NYCPlanning / edm-data-operations

A centralized repo to handle data update/publishing between Labs and EDM
5 stars 1 forks source link

edm-data-operations

A centralized repo to handle data update/publishing between Labs and EDM. Note that we are checking (diffing) daily for any file difference, and all datasets pending updates will have a issue created automatically to facilitate and record the update process.

CLI Instructions


Usage:
./run.sh [install, show, publish, delete, diff, diff_list, list]

Commands:
   install:   Install minio and configure host -- spaces
   show:      show available versions and files e.g. ./run.sh show <dataset> --production|--staging
   publish:   publish a given dataset from a given candidate version (default candidate is "staging")
   delete:    deleting a version, by default production and staging cannot be deleted
   diff:      detecting if any file difference between production and staging. e.g. ./run.sh diff <dataset>
   diff_list: listing all dataset names that are out of sync
   list:      listing all dataset names

Publishing workflow

Publish By Labeling a Issue

If a change is detected between the datasets in the staging and production folders an issue is automatically opened in this repo. Since data update often happen in groups (as defined in metadata.json), you can filter labels to get all datasets that fall under a category. Then you can select the datasets to update and apply the publish label to trigger a bulk update for all selected datasets. image

Publish via Issue Comments

Note that this method is currently supported but not prefered, and we will deprecate this method eventually.

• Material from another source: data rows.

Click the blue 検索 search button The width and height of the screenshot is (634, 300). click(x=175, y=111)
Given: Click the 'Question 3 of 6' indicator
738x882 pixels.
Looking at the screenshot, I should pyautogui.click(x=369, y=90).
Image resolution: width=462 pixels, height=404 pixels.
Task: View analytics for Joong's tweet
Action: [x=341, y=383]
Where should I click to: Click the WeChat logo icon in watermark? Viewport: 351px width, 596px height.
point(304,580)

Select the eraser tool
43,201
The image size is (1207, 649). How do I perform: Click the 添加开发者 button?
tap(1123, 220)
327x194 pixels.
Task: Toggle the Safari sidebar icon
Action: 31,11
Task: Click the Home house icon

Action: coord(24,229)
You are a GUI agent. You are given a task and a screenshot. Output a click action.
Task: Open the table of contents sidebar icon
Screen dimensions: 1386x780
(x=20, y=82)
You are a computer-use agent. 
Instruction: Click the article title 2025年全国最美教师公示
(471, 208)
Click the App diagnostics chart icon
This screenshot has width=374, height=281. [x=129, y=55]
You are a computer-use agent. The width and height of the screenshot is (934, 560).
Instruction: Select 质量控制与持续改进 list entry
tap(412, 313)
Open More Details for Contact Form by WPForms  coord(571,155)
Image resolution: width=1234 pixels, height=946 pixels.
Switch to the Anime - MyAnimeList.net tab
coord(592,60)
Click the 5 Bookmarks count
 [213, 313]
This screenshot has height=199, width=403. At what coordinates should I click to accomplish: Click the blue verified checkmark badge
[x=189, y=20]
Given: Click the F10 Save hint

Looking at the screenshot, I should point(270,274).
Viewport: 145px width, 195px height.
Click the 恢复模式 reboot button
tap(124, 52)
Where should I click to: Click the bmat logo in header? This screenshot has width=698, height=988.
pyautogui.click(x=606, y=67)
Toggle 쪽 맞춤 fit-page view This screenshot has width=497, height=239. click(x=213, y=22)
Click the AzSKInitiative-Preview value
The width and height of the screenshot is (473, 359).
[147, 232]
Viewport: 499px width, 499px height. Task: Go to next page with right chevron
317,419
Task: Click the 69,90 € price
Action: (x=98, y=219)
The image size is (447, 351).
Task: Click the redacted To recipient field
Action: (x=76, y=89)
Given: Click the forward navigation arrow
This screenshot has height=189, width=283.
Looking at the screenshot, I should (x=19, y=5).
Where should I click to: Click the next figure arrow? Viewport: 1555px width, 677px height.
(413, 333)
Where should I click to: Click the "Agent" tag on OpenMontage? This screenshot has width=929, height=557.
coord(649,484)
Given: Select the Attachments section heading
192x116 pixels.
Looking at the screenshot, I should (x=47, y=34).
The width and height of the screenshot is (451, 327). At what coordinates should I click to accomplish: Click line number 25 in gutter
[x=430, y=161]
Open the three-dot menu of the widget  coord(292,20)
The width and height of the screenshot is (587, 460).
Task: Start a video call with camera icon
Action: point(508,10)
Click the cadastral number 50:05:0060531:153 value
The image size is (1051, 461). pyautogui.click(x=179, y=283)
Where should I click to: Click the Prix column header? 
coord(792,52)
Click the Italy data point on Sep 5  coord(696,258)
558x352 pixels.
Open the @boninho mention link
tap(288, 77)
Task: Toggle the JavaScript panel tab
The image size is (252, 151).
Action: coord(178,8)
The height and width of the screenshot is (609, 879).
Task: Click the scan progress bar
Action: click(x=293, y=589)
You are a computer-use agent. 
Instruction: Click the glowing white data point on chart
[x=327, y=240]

If a change is detected between the datasets in the staging and production folders an issue is automatically opened in this repo. Screen Shot 2021-04-21 at 10 33 44 AM

Review the files in the staging environment. If the files pass your review, comment [publish] as a comment in the issue. Screen Shot 2021-04-21 at 10 35 49 AM

The comment triggers a GitHub Action to move the staging files to production. Then, close the issue.

Staging applications point to datasets in the staging folder, which are synced with the general Carto instance, while production applcations point to datasets in the production folder, which are synced with the Planning Labs Carto instance. Carto syncs are scheduled to run daily; therefore, it may take up to 24 hours for a dataset that is in the production folder to be synced with Carto and go live in the production application. To make sure that a dataset is reflected in the application right after being updated you can trigger a manual sync in Carto, by clicking on the dataset and clicking "Sync now."

Screen Shot 2021-04-21 at 1 38 48 PM

Diffing workflow

We are checking (diffing) daily for any file difference, and all datasets pending updates will have a issue created automatically to facilitate and record the update process; however, if you would like to manually trigger a diffing workflow you can navigate to the Actions tab, select Production Diff Staging , then click "Run Workflow" off of the main branch.

Review workflow

You can use this table to know which applications use which datatables. You need to make sure that 1) the dataset appears and 2) in some cases (i.e. PLUTO) that it's the latest dataset by spot checking some values.